A clock is not “regulated,” when it is made to go, to stop, to go forwards, to go backwards, to go fast, to go slow, at the mere will or caprice of the person who may have it in hand. It is “regulated” only when it is made to conform to, to mark truly, the diurnal revolutions of the earth. These revolutions of the earth constitute the pre-existing rule, by which alone a clock can be regulated.
A mariner’s compass is not “regulated,” when the needle is made to move this way and that, at the will of an operator, without reference to the north pole. But it is regulated when it is freed from all disturbing influences, and suffered to point constantly to the north, as it is its nature to do.
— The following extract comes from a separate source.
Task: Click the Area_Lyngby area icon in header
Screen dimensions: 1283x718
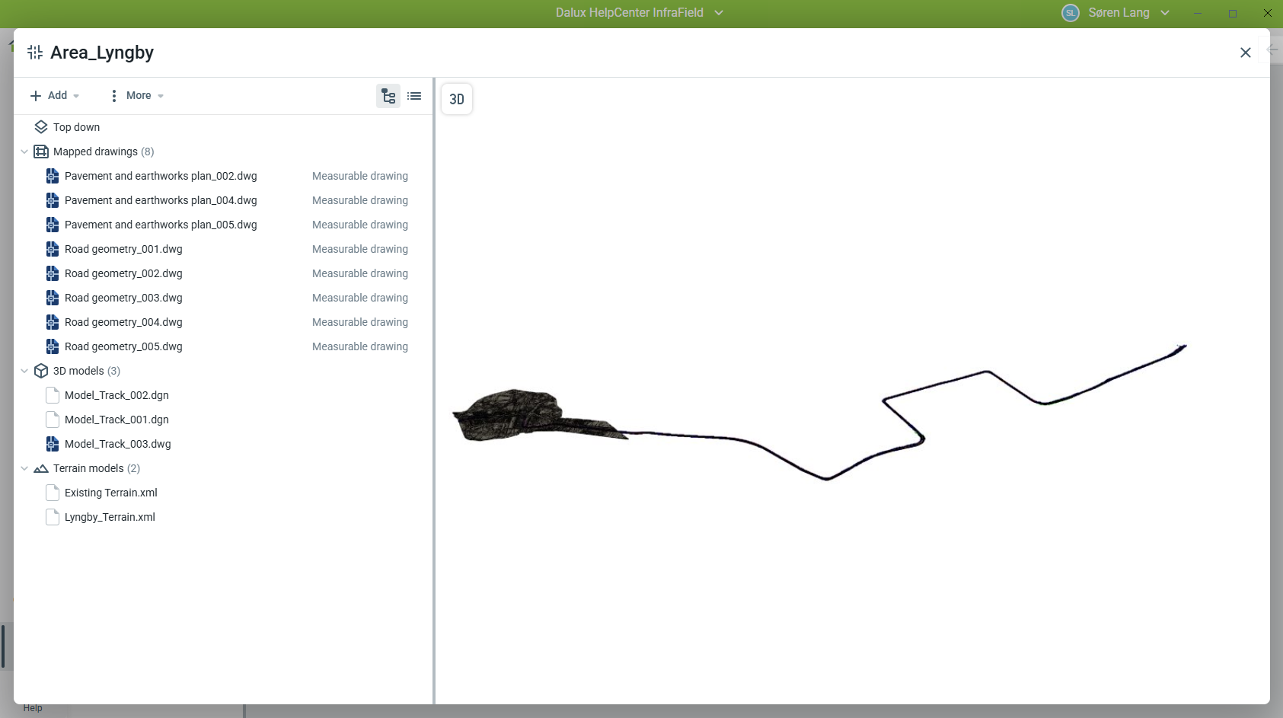Action: pos(35,53)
A locomotive is not “regulated,” when it is made to go, to stop, to go forwards, to go backwards, to go fast, to go slow, at the mere will and caprice of the engineer, and without regard to economy, utility, or safety. But it is regulated, when its motions are made to conform to a pre-existing rule, that is made up of economy, utility, and safety combined. What this rule is, in the case of a locomotive, may not be known with such scientific precision, as is the rule in the case of a clock, or a mariner’s compass; but it may be approximated with sufficient accuracy for practical purposes.
The pre-existing rule, by which alone commerce can be “regulated,” is a matter of science; and is already known, so far as the natural principle of justice, in relation to contracts, is known. The natural right of all men to make all contracts whatsoever, that are naturally and intrinsically just and lawful, furnishes the pre-existing rule, by which alone commerce can be regulated. And it is the only rule, to which congress have any constitutional power to make commerce conform.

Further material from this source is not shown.